(Dataset entries)
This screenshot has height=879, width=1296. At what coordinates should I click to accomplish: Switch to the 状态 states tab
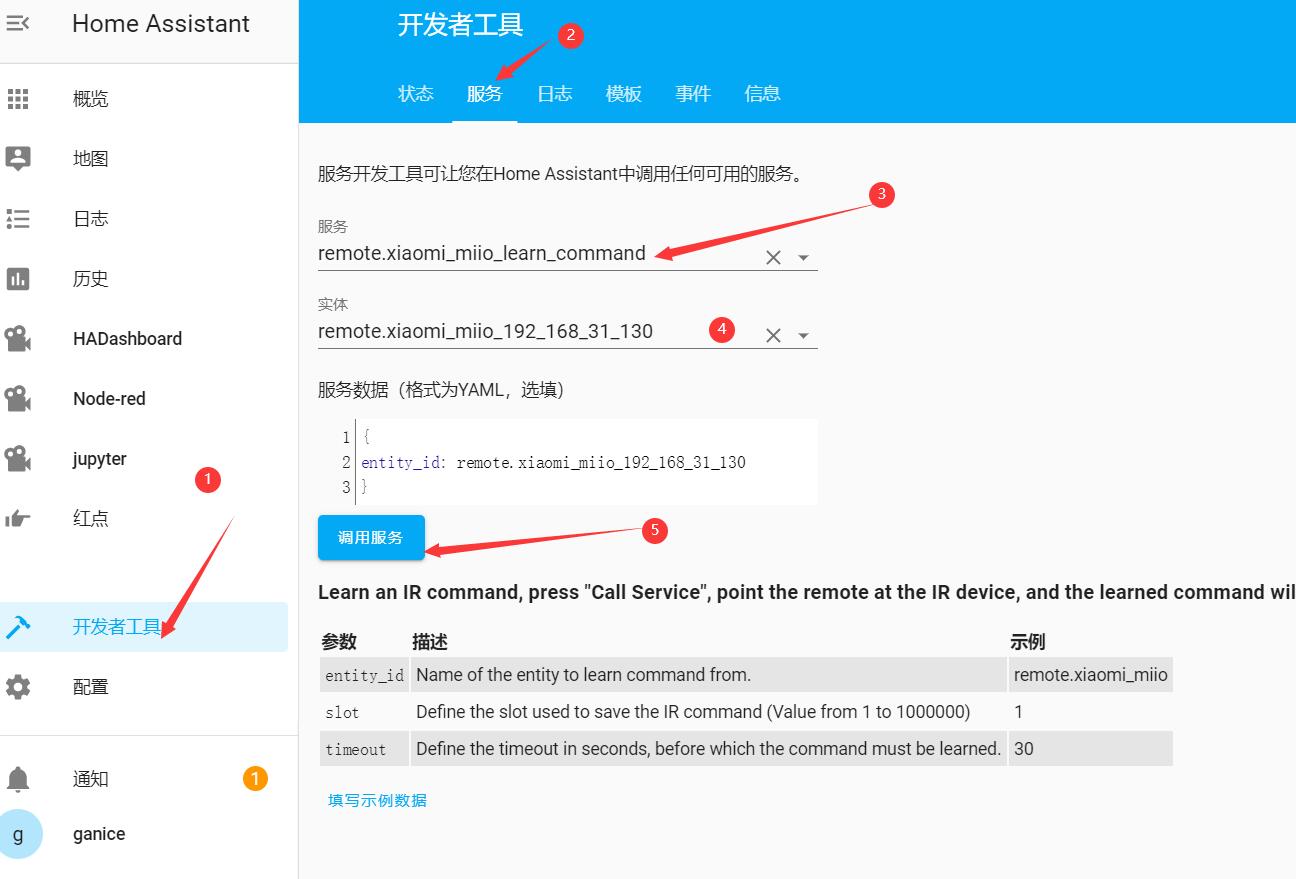point(415,93)
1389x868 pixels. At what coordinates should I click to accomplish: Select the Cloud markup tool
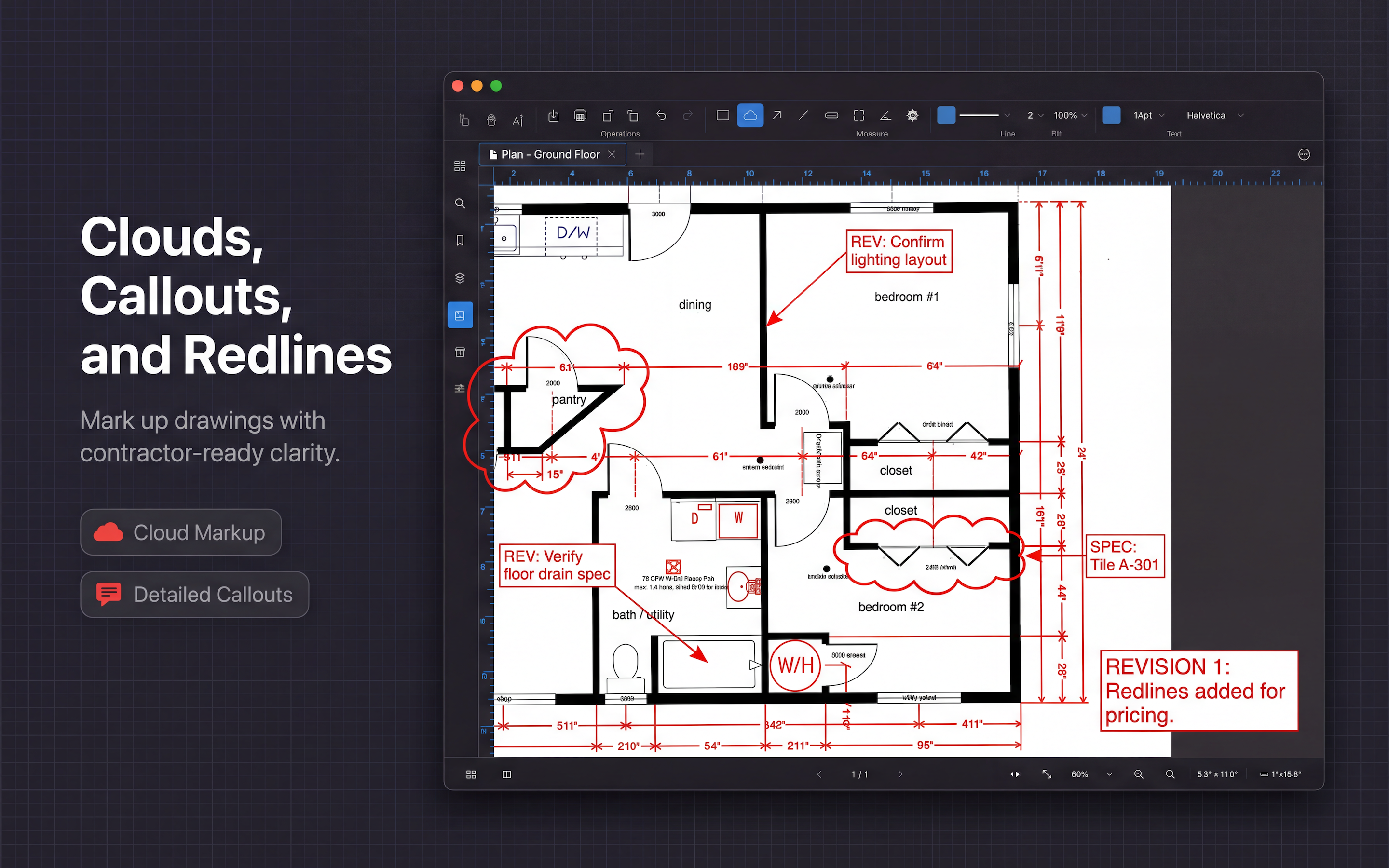749,115
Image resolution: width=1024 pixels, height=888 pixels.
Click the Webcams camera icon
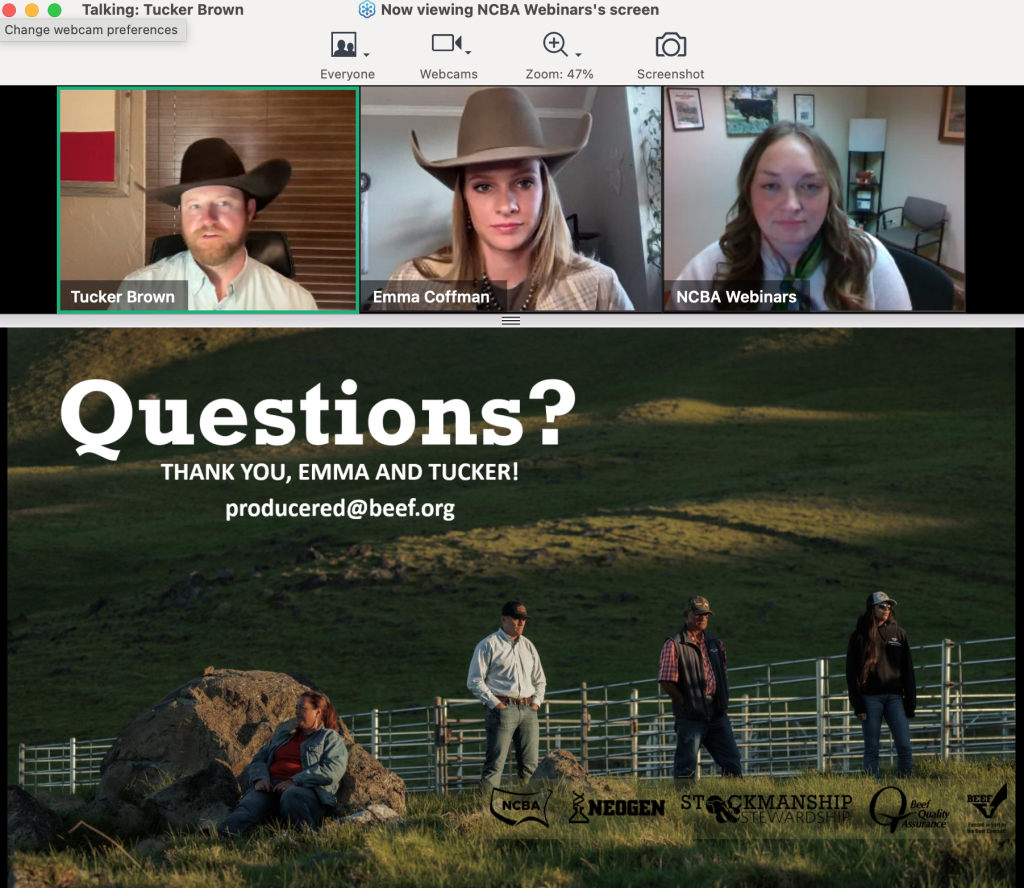[x=445, y=44]
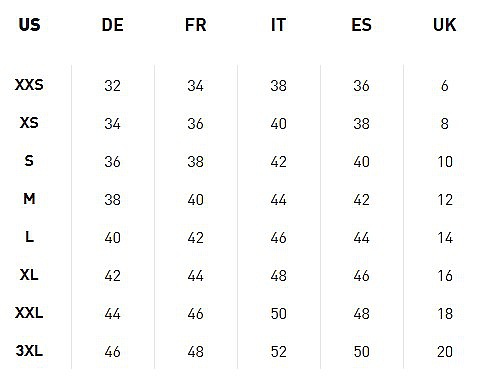Select the ES column header
477x390 pixels.
(361, 25)
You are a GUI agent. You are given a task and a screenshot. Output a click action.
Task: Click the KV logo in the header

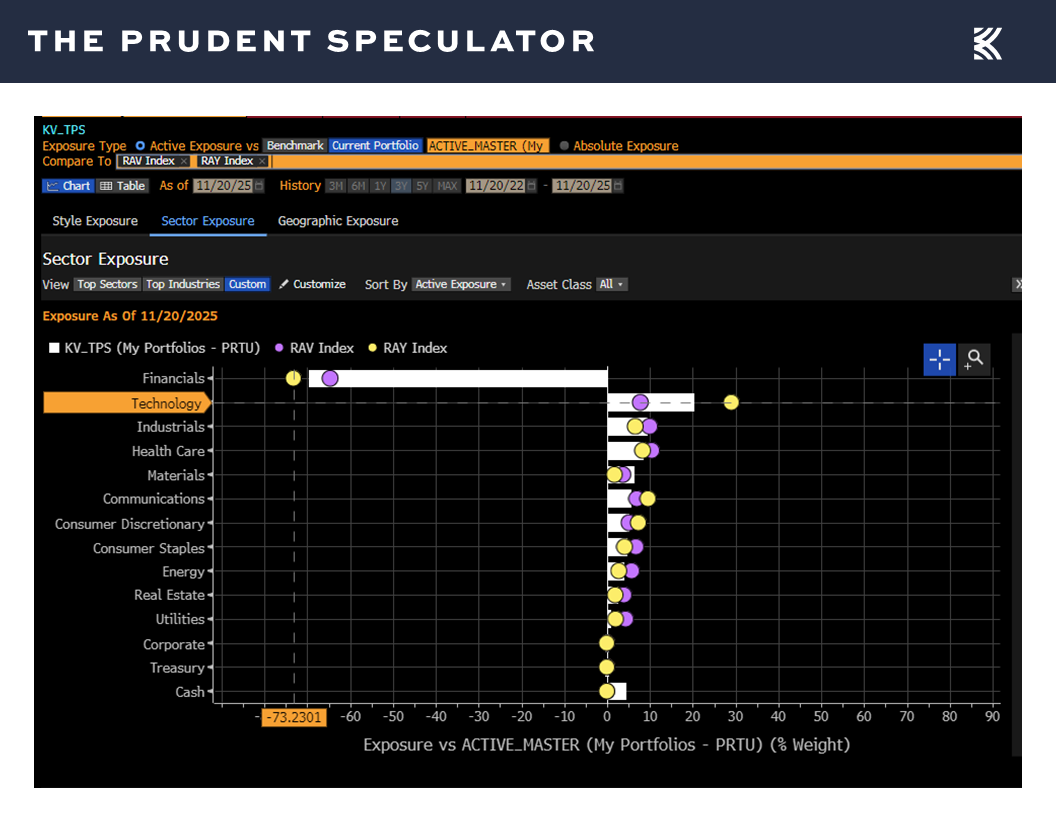pos(987,42)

### Try it
For this exercise, write out exactly the lines from the one with "Image resolution: width=1024" through the last line of the records, inclusive, and leave each picture out.

### Written response
Image resolution: width=1024 pixels, height=888 pixels.
Click the Webcams camera icon
[x=445, y=44]
Select the ES column header
477x390 pixels.
(361, 25)
You are a GUI agent. You are given a task and a screenshot. Output a click action.
Task: Click the KV logo in the header

pos(987,42)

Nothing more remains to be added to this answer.